In at least some aspects, there is an optimized machine learning system, device, technique and method that determines outliers or anomalies of a particular type or attribute of data within a larger set of data (e.g. self-reported income to identify individual's likely over-reporting or under-reporting income) such as in account data for a number of customer accounts, using a combination of different machine learning models utilizing both unsupervised and supervised models configured to cooperate to leverage benefits of each model type configured in a particular manner as described herein to generate a computer implementable executable including a set of model rules which are easily deployable for subsequent anomaly detection and verification of the model operation. In at least some aspects, this provides an advantageous and optimized machine learning model architecture which does not rely on manual training of the data and provides automated reasoning generation for the prediction(s).
In at least some aspects, the combination of machine learning models includes a first unsupervised clustering classification model for grouping the account data based on similar features to mark certain data within each cluster as anomalies based on the distribution of values for the particular type of data indicating that it exceeds a threshold for that cluster and a second tree classification model utilizing supervised learning for receiving the marked data and extracting machine learning based model rules (e.g. rules for one or more of the features of the data and associated parameters for the features linking to normal or anomaly detection) including feature characteristics of the data points in the account data and an associated likelihood of anomaly for that particular type of data.
In at least some aspects, the first clustering model may utilize an unsupervised machine-learning model to identify customer income anomalies without the need for a training data set previously labelled and classified based on income anomalies, or lack thereof. In at least some aspects, the second machine learning model (e.g. a single tree classification model) will utilize a supervised machine-learning model (based on receiving labelled data from the first model indicating anomaly or not) to identify common feature variables or attributes of the input data and segmentation parameters to allow for the future development of rule sets for particular feature value verification, e.g. income, to allow for the identification of customer income anomalies in additional sets of data including portfolios.

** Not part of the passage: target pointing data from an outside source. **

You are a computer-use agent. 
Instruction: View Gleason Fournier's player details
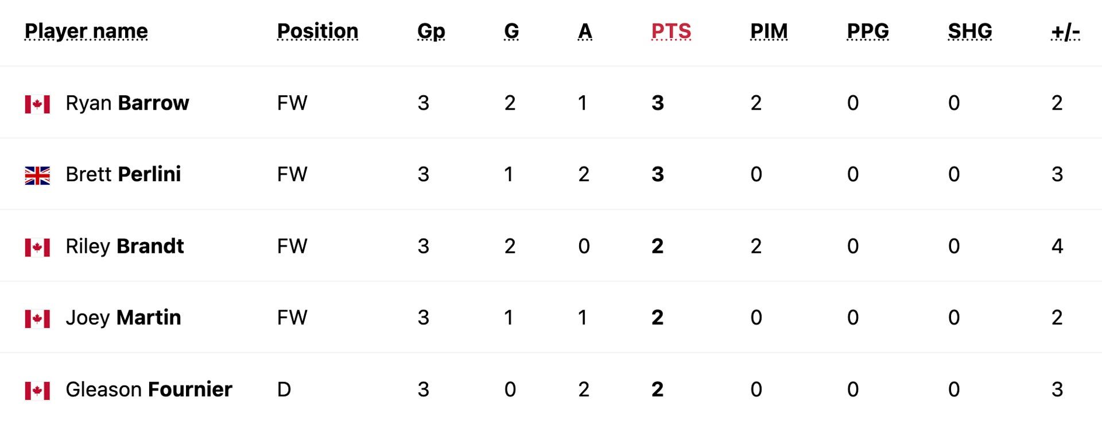(x=149, y=389)

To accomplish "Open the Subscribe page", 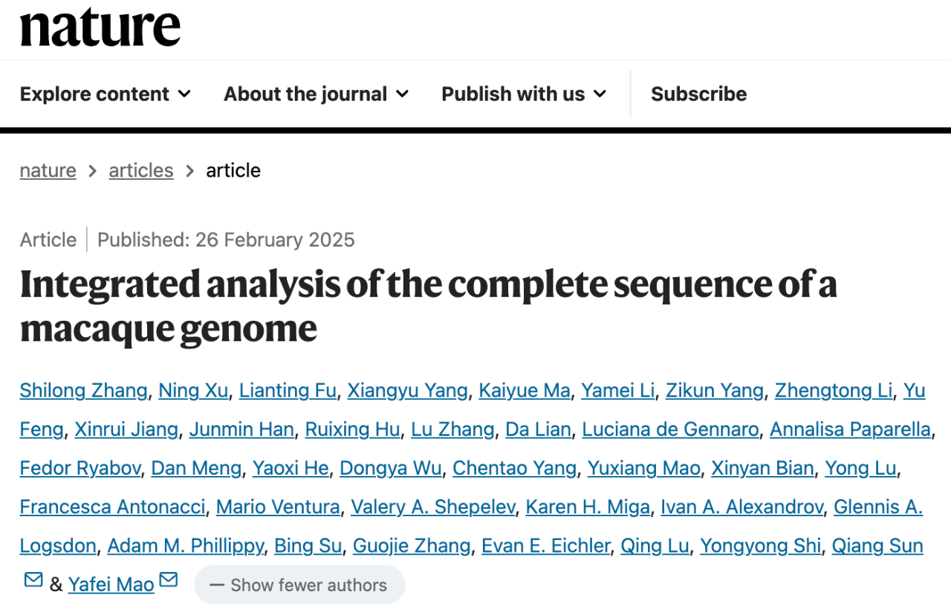I will coord(699,94).
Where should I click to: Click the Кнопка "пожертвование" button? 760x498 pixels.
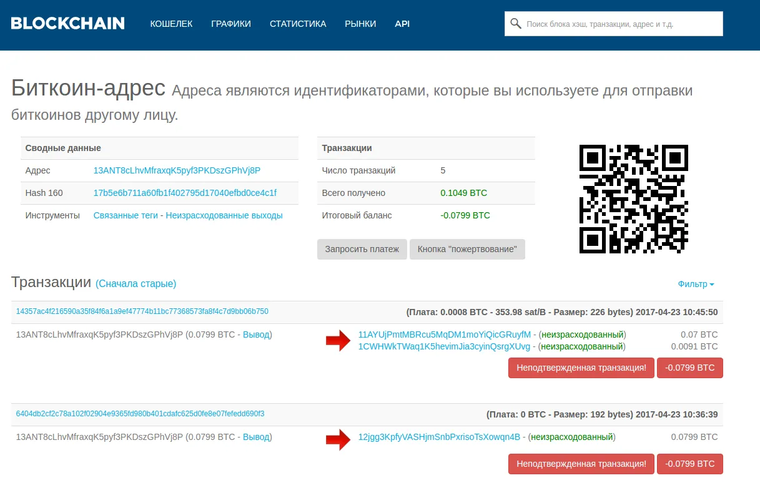[x=467, y=249]
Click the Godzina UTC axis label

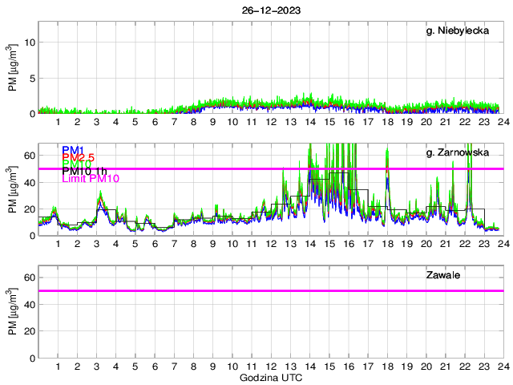pos(270,377)
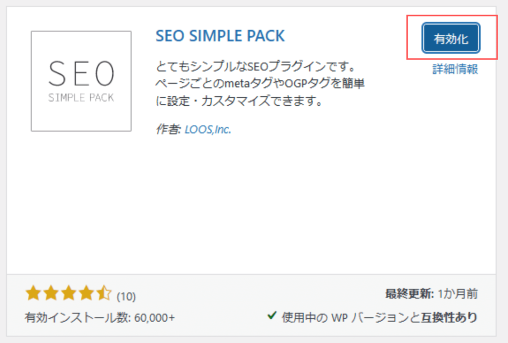Click the 60,000+ install count number

155,317

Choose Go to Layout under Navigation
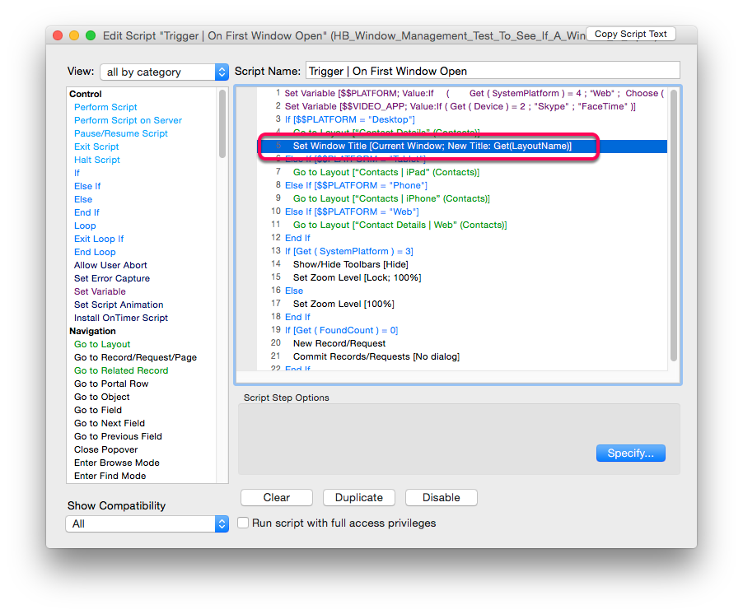click(102, 344)
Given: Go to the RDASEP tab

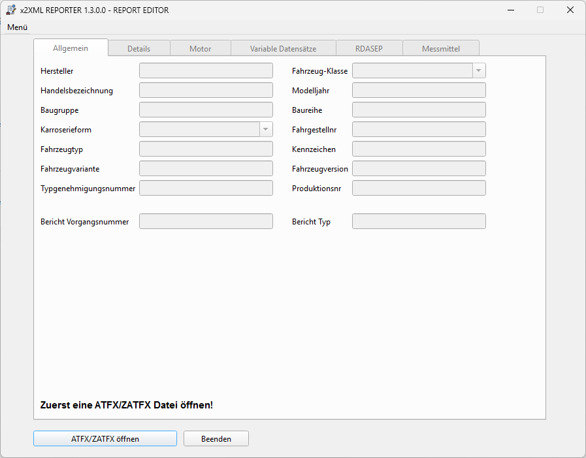Looking at the screenshot, I should pos(369,49).
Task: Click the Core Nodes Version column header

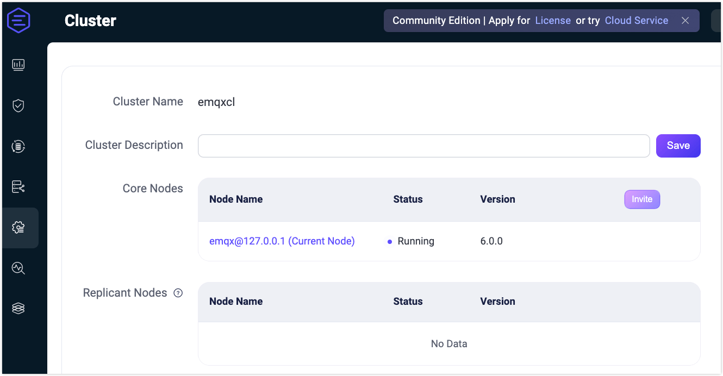Action: point(497,199)
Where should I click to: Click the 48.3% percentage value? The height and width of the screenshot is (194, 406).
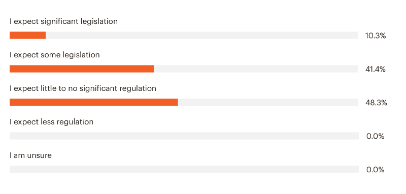pyautogui.click(x=376, y=103)
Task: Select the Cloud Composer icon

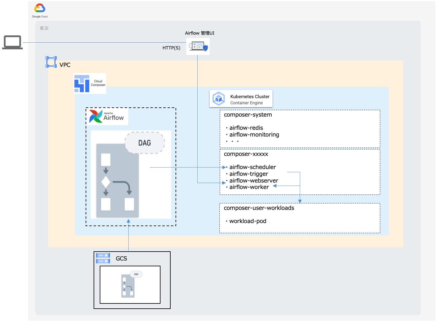Action: pos(82,83)
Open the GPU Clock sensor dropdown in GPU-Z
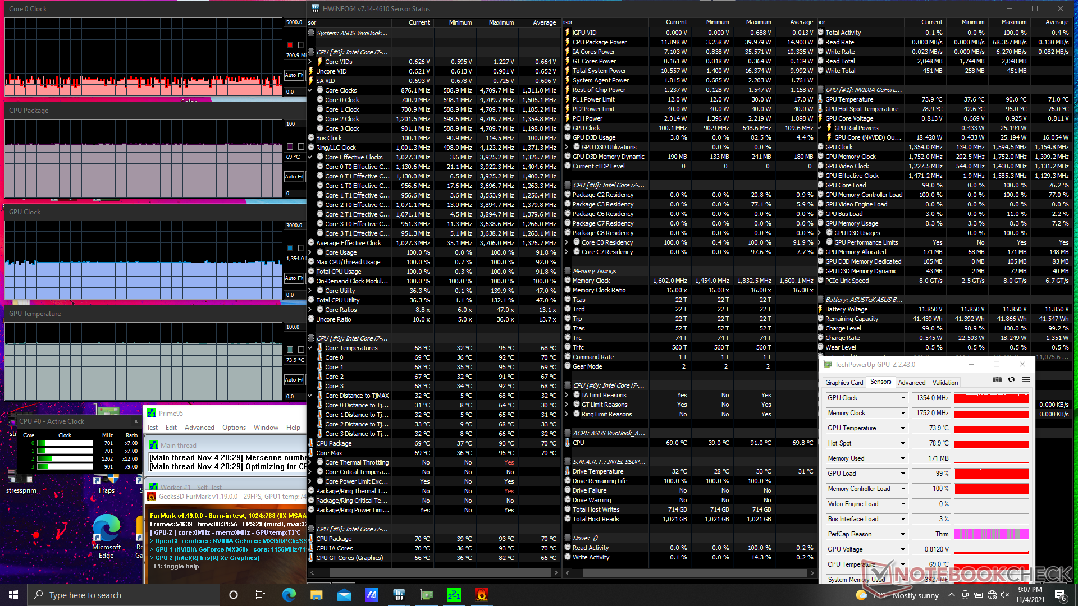 [x=903, y=398]
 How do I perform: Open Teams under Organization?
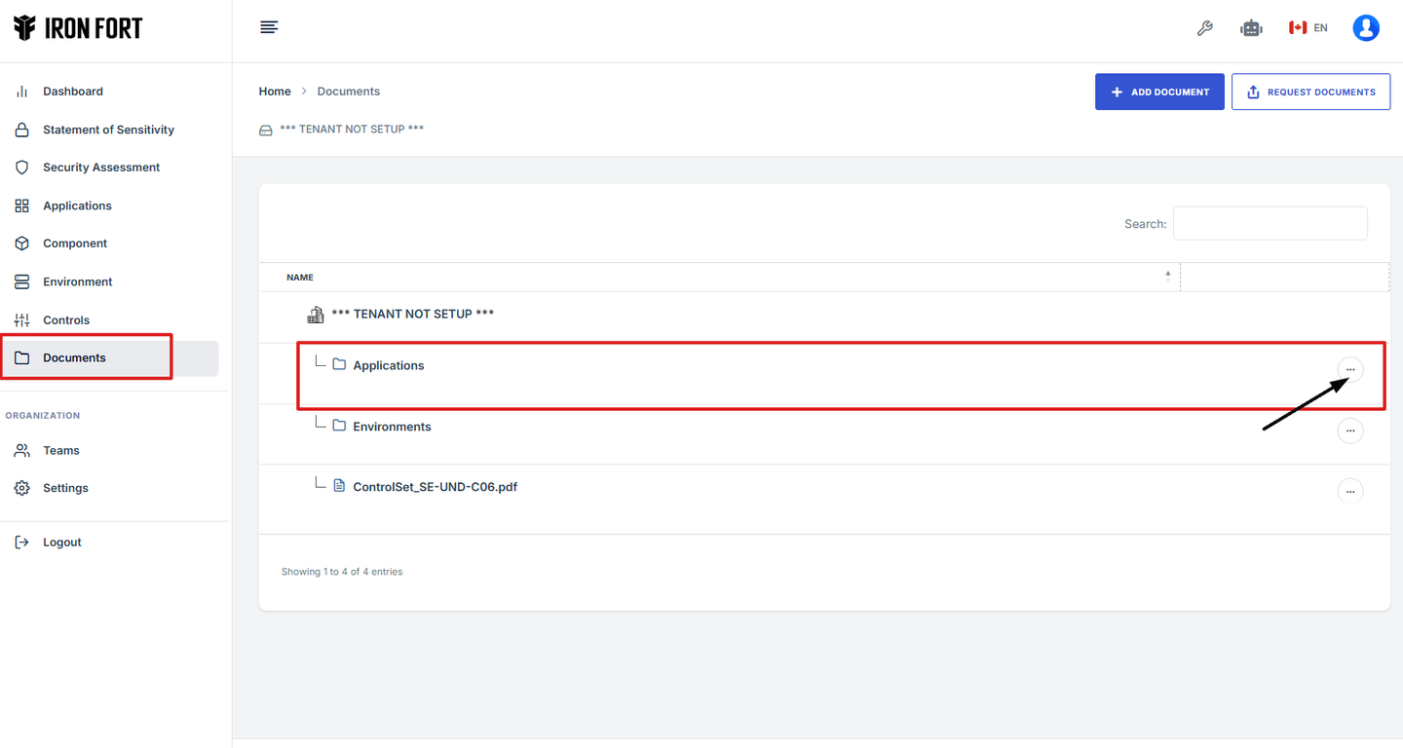coord(60,451)
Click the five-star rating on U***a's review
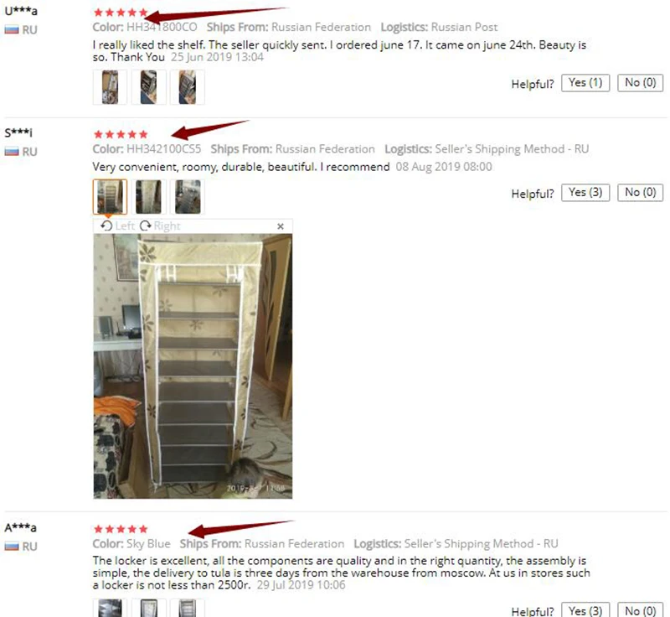Image resolution: width=670 pixels, height=617 pixels. [121, 13]
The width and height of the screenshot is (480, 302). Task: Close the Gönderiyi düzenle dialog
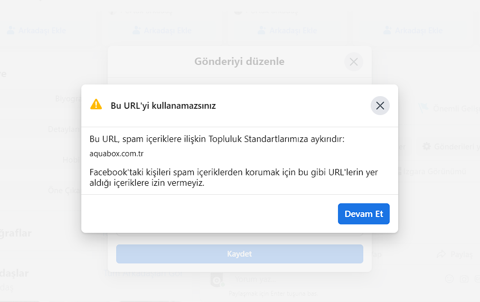coord(354,62)
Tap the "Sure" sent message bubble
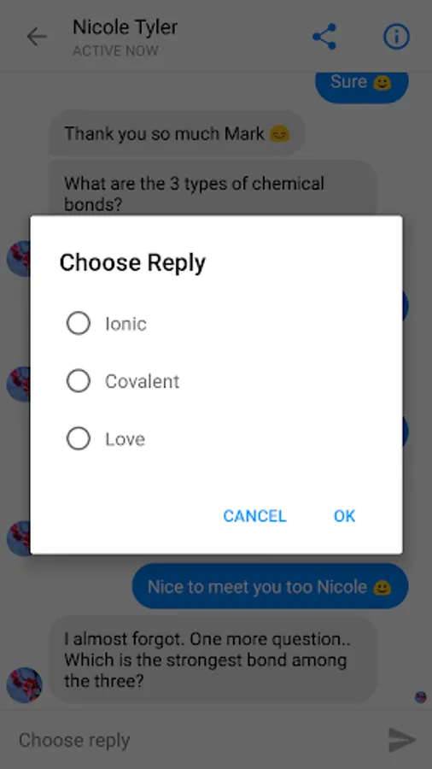 point(361,85)
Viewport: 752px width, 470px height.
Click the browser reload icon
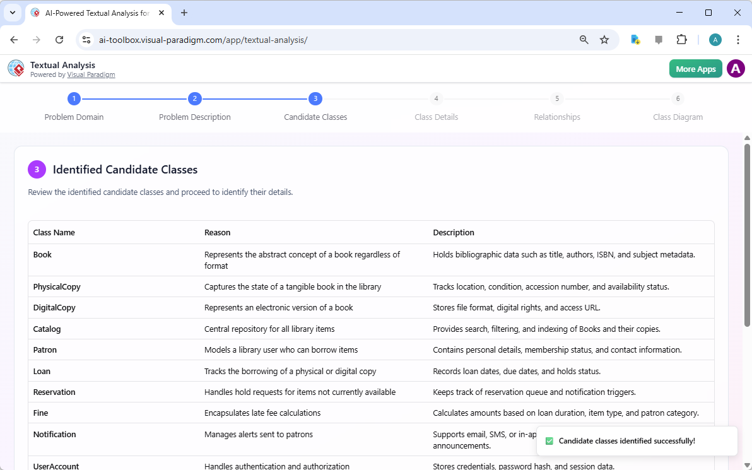point(59,40)
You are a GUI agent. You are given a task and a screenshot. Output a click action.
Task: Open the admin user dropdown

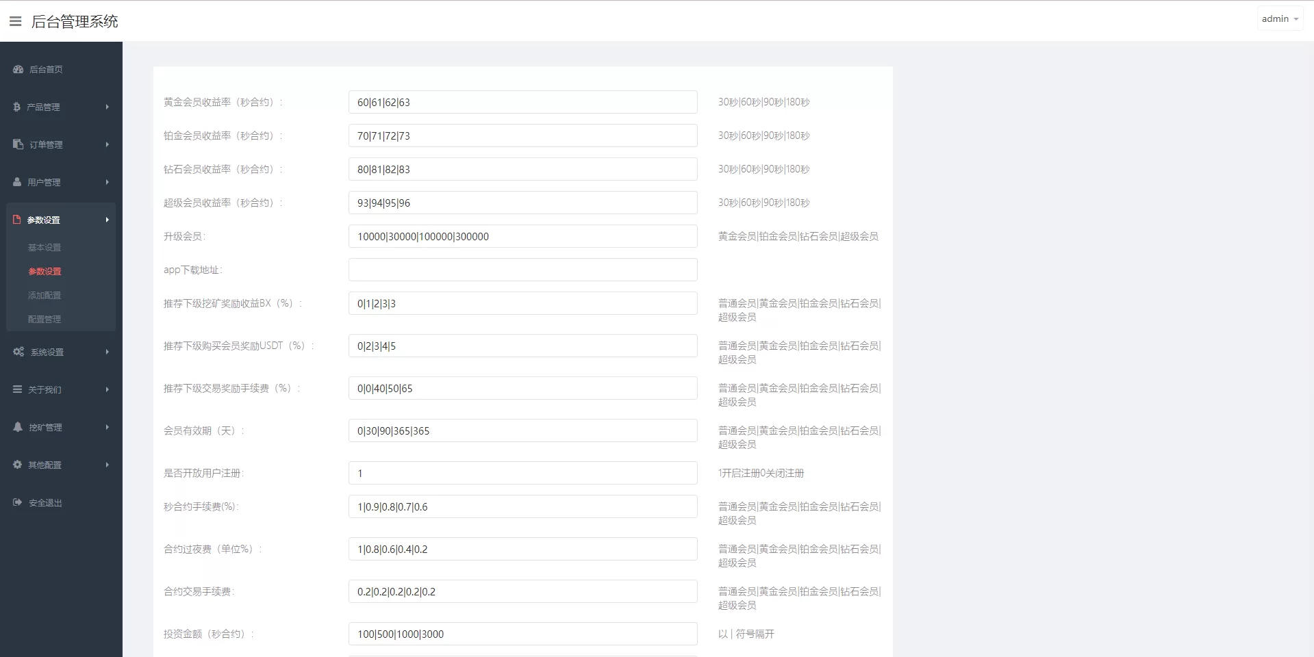click(x=1279, y=19)
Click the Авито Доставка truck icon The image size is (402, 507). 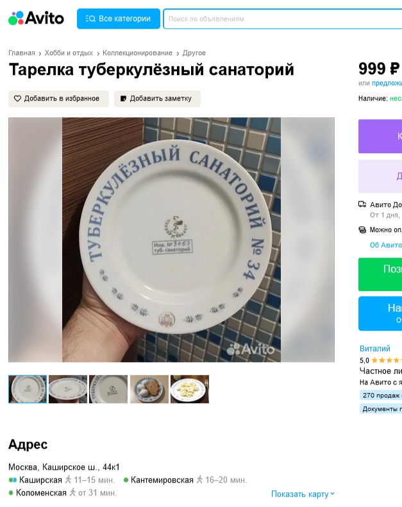[362, 204]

In at least one aspect, there is provided computational methods, systems and techniques configured to automatically assess one or more characteristics of real-time or near real-time data using an unsupervised machine learning model to determine similarities, generate labelled data and anomaly predictions for training a supervised model for anomaly detection and deployment.
In one aspect, there is provided a computerized machine learning system for detecting anomalies in account data, comprising: an unsupervised clustering module configured to receive unlabeled account data sets comprising data points with corresponding feature values for defined input features as training data, the clustering module clustering the account data sets into a set of clusters based on similarities between the feature values for the input features within each cluster being more than across other clusters; an anomaly detection module coupled to the unsupervised clustering module configured to: receive the set of clusters and corresponding account data sets contained within each of the clusters; determine, for each of the clusters, a distribution pattern of the feature values in the account data sets, corresponding to a plurality of accounts, for a particular feature defined as being associated with detecting anomalies and based on the distribution pattern, determine a percentile threshold value above which anomalies occur for the particular feature and label the data points in each of the account data sets for each cluster having the feature values for the particular feature exceeding the percentile threshold value with anomaly metadata indicative of anomaly and others as normal to generate labelled data sets with the anomaly metadata; and, a single tree classification model coupled to the anomaly detection module for receiving the labelled data sets and mapping the feature values for the input features in the account data sets onto the tree classification model and extracting a set of rules from the tree classification model for generating a rules executable for subsequent classification of anomaly, the rules comprising a set of different combinations of identified features from the input features and corresponding value ranges associated with a likelihood of anomaly for the particular feature.
In another aspect, the single tree classification model is configured to classify new customer data having the input features and apply the set of rules to the feature values of the new customer data to determine a classification of whether the new customer data is outlier income or normal and sending the classification to a graphical user interface for display thereof.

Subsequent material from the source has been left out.